Kids, perhaps surprisingly, love history. And with the Museum of Edinburgh having undergone a facelift in recent months, this summer is the perfect time to venture inside. Various child-friendly and free craft activities are planned for the holidays. Diary in August 11 for a living history performance by four Old Town characters who will bring the past to life.
Lauriston Castle runs a series of fun craft sessions and living history events, inset left, during the holidays too. Search www.edinburghmuseums.org.uk for details of what’s on and when. Likewise, Craigmillar Castle is where you’ll find alewife Agnes on Wednesday, July 11 and Sunday August 5, revealing the castle’s darkest secrets.
Historic Scotland has lots of summer events at its properties, including jousting at Linlithgow Palace, and living history sessions at Edinburgh Castle. Annual family membership of Historic Scotland costs £6.84 a month when paid by direct debit, which provides free entry to properties and events around the country.
Children can be expensive, and summer lasts a long time, so make the most of Edinburgh’s free attractions.
Hike them up Arthur’s Seat – they’ll moan all the way up, feel like kings and queens of the world at the top then run, squealing with delight, all the way down. Finish the day by feeding the swans on the loch.
Take them to the Museum of Scotland, just avoid the word “museum” before you set off. Once there they’ll love the interactive displays and may even learn something.
Sand and water are often all a child needs. Whether it’s Portobello, Cramond or North Berwick – if you don’t mind the prospect of East Lothian’s beach car park charges – scorching sunshine is not a necessary requirement for a good day out.
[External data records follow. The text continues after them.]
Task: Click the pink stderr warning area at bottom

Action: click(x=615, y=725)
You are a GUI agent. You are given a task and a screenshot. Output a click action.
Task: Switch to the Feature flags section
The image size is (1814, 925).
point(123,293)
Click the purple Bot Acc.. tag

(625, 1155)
Take them cycling along the Union Canal, look out for the play area at Harrison Park and take bread for the ducks.
Kids generally loathe shopping but Cameron Toll has a timetable of free events which will chase away holiday boredom and give busy parents a chance to shop.
There are pirate treasure hunts, fitness bootcamps, magic, crafts and puppets along with giant board games, a Wii Sports challenge, pre-school dance and movement sessions and even birds of prey.
At Ocean Terminal in Leith, the beach has been brought indoors. Sand, deck chairs, buckets and spades – even palm trees – have arrived at Ocean Kitchen on the first floor. And at the Gyle look out for messy play, magic shows, a visit from Deep Sea World, balloon modelling and football.
Five summer 2012 ‘must-dos’
1 She’s Scottish and she’s Pixar’s latest creation – what more reason do you need to take the kids to see Brave, pictured, at the cinema?
2 Get your skates on for Starlight Express at the Edinburgh Playhouse. Kids will be thrilled by the skaters’ amazing moves. From July 3.
3 Take them to Luca’s in Musselburgh for the biggest ice cream they can possibly handle.
4 Or push through the tourists to see Fringe acts on the Royal Mile from August 3.
5 Pluck soft fruits straight from the plant and eat them during “pick your own” at West Craigie Farm near South Queensferry, or at Belhaven Fruit Farm at South Belton Farm, Dunbar.